● GIVEN INSTRUCTION
Render the lines below as a numbered list, omitting any blank lines.

● DATASET EXCERPTS
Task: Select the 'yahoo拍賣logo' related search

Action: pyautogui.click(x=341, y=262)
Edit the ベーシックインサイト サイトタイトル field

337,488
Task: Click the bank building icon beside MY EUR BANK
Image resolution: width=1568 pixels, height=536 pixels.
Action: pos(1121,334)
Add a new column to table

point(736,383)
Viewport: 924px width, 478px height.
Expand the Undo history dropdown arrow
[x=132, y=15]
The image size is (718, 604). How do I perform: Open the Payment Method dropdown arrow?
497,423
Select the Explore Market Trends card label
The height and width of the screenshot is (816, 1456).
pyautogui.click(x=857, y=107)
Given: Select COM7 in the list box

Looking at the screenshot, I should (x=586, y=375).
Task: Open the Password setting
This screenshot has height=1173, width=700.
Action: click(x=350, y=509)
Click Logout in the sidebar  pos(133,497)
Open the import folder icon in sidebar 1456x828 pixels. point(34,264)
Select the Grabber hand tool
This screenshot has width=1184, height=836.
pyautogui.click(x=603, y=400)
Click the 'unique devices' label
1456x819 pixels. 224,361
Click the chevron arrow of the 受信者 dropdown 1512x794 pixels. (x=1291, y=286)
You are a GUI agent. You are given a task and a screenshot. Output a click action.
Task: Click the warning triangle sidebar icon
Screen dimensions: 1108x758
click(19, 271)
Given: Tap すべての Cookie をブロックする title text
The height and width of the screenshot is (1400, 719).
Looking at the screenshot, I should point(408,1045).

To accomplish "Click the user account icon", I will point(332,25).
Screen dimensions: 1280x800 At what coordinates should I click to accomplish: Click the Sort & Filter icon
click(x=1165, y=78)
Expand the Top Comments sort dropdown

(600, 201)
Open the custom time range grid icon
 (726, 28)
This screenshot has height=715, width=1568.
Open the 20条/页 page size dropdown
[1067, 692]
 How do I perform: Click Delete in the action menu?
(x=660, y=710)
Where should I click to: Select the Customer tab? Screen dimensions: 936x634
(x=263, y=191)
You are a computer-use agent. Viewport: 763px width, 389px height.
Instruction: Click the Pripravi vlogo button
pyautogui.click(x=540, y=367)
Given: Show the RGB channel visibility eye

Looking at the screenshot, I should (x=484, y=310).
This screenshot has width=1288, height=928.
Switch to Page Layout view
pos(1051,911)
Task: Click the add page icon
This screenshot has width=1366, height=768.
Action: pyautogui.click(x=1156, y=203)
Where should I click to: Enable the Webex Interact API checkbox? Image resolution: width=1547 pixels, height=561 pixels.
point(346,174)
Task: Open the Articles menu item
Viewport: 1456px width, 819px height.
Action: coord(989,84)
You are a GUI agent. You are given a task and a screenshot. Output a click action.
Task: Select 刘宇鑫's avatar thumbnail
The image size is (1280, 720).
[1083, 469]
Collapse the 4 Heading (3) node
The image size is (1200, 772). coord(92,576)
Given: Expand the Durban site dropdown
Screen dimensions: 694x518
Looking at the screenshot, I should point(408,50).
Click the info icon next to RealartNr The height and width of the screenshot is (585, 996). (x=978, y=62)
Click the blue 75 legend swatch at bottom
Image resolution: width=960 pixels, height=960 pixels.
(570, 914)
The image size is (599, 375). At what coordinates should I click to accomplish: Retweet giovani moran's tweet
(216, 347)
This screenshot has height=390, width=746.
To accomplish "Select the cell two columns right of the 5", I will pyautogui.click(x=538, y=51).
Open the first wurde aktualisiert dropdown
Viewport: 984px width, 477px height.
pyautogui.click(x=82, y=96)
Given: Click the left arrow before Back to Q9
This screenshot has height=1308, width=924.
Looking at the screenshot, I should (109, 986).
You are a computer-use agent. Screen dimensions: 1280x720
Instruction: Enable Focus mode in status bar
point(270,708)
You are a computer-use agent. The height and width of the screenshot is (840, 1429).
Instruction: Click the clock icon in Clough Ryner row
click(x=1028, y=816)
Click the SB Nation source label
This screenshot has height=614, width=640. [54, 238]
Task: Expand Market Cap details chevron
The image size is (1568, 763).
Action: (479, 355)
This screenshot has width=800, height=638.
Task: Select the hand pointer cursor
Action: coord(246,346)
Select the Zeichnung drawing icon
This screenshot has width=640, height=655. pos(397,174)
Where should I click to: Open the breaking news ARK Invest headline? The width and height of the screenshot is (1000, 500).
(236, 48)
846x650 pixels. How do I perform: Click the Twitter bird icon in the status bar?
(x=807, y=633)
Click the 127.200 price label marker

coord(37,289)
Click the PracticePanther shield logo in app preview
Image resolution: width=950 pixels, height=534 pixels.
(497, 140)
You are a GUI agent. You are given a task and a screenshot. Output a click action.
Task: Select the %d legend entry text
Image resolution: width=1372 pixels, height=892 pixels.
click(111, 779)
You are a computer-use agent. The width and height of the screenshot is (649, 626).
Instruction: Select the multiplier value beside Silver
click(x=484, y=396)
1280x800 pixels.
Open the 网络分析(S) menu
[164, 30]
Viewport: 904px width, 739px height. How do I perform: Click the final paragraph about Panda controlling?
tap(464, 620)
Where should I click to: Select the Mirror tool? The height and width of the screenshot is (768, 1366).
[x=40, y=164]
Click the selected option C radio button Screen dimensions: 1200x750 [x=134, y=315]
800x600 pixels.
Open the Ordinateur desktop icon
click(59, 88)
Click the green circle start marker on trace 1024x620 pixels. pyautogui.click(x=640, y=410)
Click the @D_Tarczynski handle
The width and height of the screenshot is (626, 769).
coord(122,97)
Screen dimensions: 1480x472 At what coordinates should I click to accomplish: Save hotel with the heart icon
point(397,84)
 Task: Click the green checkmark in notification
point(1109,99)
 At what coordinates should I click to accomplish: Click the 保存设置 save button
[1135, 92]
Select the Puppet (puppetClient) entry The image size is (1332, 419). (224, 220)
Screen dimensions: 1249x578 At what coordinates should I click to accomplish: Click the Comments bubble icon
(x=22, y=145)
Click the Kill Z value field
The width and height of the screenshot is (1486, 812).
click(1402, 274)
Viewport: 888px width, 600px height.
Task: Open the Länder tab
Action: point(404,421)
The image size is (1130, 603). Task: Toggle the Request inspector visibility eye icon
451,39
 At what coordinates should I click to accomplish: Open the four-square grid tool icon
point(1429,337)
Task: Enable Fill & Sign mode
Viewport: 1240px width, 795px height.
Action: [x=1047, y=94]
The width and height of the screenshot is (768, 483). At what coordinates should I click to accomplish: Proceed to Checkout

● RESULT BELOW
1. Task: Select the 'yahoo拍賣logo' related search
2. Action: pyautogui.click(x=341, y=262)
3. Edit the ベーシックインサイト サイトタイトル field
4. 337,488
5. Task: Click the bank building icon beside MY EUR BANK
6. Image resolution: width=1568 pixels, height=536 pixels.
7. Action: pos(1121,334)
8. Add a new column to table
9. point(736,383)
10. Viewport: 924px width, 478px height.
11. Expand the Undo history dropdown arrow
12. [x=132, y=15]
13. The image size is (718, 604). How do I perform: Open the Payment Method dropdown arrow?
14. 497,423
15. Select the Explore Market Trends card label
16. The height and width of the screenshot is (816, 1456).
17. pyautogui.click(x=857, y=107)
18. Given: Select COM7 in the list box
19. Looking at the screenshot, I should (x=586, y=375).
20. Task: Open the Password setting
21. This screenshot has height=1173, width=700.
22. Action: click(x=350, y=509)
23. Click Logout in the sidebar  pos(133,497)
24. Open the import folder icon in sidebar 1456x828 pixels. point(34,264)
25. Select the Grabber hand tool
26. This screenshot has width=1184, height=836.
27. pyautogui.click(x=603, y=400)
28. Click the 'unique devices' label
29. 1456x819 pixels. 224,361
30. Click the chevron arrow of the 受信者 dropdown 1512x794 pixels. (x=1291, y=286)
31. You are a GUI agent. You are given a task and a screenshot. Output a click action.
32. Task: Click the warning triangle sidebar icon
33. Screen dimensions: 1108x758
34. click(19, 271)
35. Given: Tap すべての Cookie をブロックする title text
36. The height and width of the screenshot is (1400, 719).
37. Looking at the screenshot, I should point(408,1045).
38. To accomplish "Click the user account icon", I will point(332,25).
39. Screen dimensions: 1280x800 At what coordinates should I click to accomplish: Click the Sort & Filter icon
40. click(x=1165, y=78)
41. Expand the Top Comments sort dropdown
42. (600, 201)
43. Open the custom time range grid icon
44.  (726, 28)
45. This screenshot has height=715, width=1568.
46. Open the 20条/页 page size dropdown
47. [1067, 692]
48.  How do I perform: Click Delete in the action menu?
49. (x=660, y=710)
50. Where should I click to: Select the Customer tab? Screen dimensions: 936x634
51. (x=263, y=191)
52. You are a computer-use agent. Viewport: 763px width, 389px height.
53. Instruction: Click the Pripravi vlogo button
54. pyautogui.click(x=540, y=367)
55. Given: Show the RGB channel visibility eye
56. Looking at the screenshot, I should (x=484, y=310).
57. This screenshot has width=1288, height=928.
58. Switch to Page Layout view
59. pos(1051,911)
60. Task: Click the add page icon
61. This screenshot has width=1366, height=768.
62. Action: pyautogui.click(x=1156, y=203)
63. Where should I click to: Enable the Webex Interact API checkbox? Image resolution: width=1547 pixels, height=561 pixels.
64. point(346,174)
65. Task: Open the Articles menu item
66. Viewport: 1456px width, 819px height.
67. Action: coord(989,84)
68. You are a GUI agent. You are given a task and a screenshot. Output a click action.
69. Task: Select 刘宇鑫's avatar thumbnail
70. The image size is (1280, 720).
71. [1083, 469]
72. Collapse the 4 Heading (3) node
73. The image size is (1200, 772). coord(92,576)
74. Given: Expand the Durban site dropdown
75. Screen dimensions: 694x518
76. Looking at the screenshot, I should point(408,50).
77. Click the info icon next to RealartNr The height and width of the screenshot is (585, 996). (x=978, y=62)
78. Click the blue 75 legend swatch at bottom
79. Image resolution: width=960 pixels, height=960 pixels.
80. (570, 914)
81. The image size is (599, 375). At what coordinates should I click to accomplish: Retweet giovani moran's tweet
82. (216, 347)
83. This screenshot has height=390, width=746.
84. To accomplish "Select the cell two columns right of the 5", I will pyautogui.click(x=538, y=51).
85. Open the first wurde aktualisiert dropdown
86. Viewport: 984px width, 477px height.
87. pyautogui.click(x=82, y=96)
88. Given: Click the left arrow before Back to Q9
89. This screenshot has height=1308, width=924.
90. Looking at the screenshot, I should (109, 986).
91. You are a computer-use agent. Screen dimensions: 1280x720
92. Instruction: Enable Focus mode in status bar
93. point(270,708)
94. You are a computer-use agent. The height and width of the screenshot is (840, 1429).
95. Instruction: Click the clock icon in Clough Ryner row
96. click(x=1028, y=816)
97. Click the SB Nation source label
98. This screenshot has height=614, width=640. [54, 238]
99. Task: Expand Market Cap details chevron
100. The image size is (1568, 763).
101. Action: (479, 355)
102. This screenshot has width=800, height=638.
103. Task: Select the hand pointer cursor
104. Action: coord(246,346)
105. Select the Zeichnung drawing icon
106. This screenshot has width=640, height=655. pos(397,174)
107. Where should I click to: Open the breaking news ARK Invest headline? The width and height of the screenshot is (1000, 500).
108. (236, 48)
109. 846x650 pixels. How do I perform: Click the Twitter bird icon in the status bar?
110. (x=807, y=633)
111. Click the 127.200 price label marker
112. coord(37,289)
113. Click the PracticePanther shield logo in app preview
114. Image resolution: width=950 pixels, height=534 pixels.
115. (497, 140)
116. You are a GUI agent. You are given a task and a screenshot. Output a click action.
117. Task: Select the %d legend entry text
118. Image resolution: width=1372 pixels, height=892 pixels.
119. click(111, 779)
120. You are a computer-use agent. The width and height of the screenshot is (649, 626).
121. Instruction: Select the multiplier value beside Silver
122. click(x=484, y=396)
123. 1280x800 pixels.
124. Open the 网络分析(S) menu
125. [164, 30]
126. Viewport: 904px width, 739px height. How do I perform: Click the final paragraph about Panda controlling?
127. tap(464, 620)
128. Where should I click to: Select the Mirror tool? The height and width of the screenshot is (768, 1366).
129. [x=40, y=164]
130. Click the selected option C radio button Screen dimensions: 1200x750 [x=134, y=315]
131. 800x600 pixels.
132. Open the Ordinateur desktop icon
133. click(59, 88)
134. Click the green circle start marker on trace 1024x620 pixels. pyautogui.click(x=640, y=410)
135. Click the @D_Tarczynski handle
136. The width and height of the screenshot is (626, 769).
137. coord(122,97)
138. Screen dimensions: 1480x472 At what coordinates should I click to accomplish: Save hotel with the heart icon
139. point(397,84)
140.  Task: Click the green checkmark in notification
141. point(1109,99)
142.  At what coordinates should I click to accomplish: Click the 保存设置 save button
143. [1135, 92]
144. Select the Puppet (puppetClient) entry The image size is (1332, 419). (224, 220)
145. Screen dimensions: 1249x578 At what coordinates should I click to accomplish: Click the Comments bubble icon
146. (x=22, y=145)
147. Click the Kill Z value field
148. The width and height of the screenshot is (1486, 812).
149. click(1402, 274)
150. Viewport: 888px width, 600px height.
151. Task: Open the Länder tab
152. Action: point(404,421)
153. The image size is (1130, 603). Task: Toggle the Request inspector visibility eye icon
154. 451,39
155.  At what coordinates should I click to accomplish: Open the four-square grid tool icon
156. point(1429,337)
157. Task: Enable Fill & Sign mode
158. Viewport: 1240px width, 795px height.
159. Action: [x=1047, y=94]
160. The width and height of the screenshot is (768, 483). At what coordinates should I click to accomplish: Proceed to Checkout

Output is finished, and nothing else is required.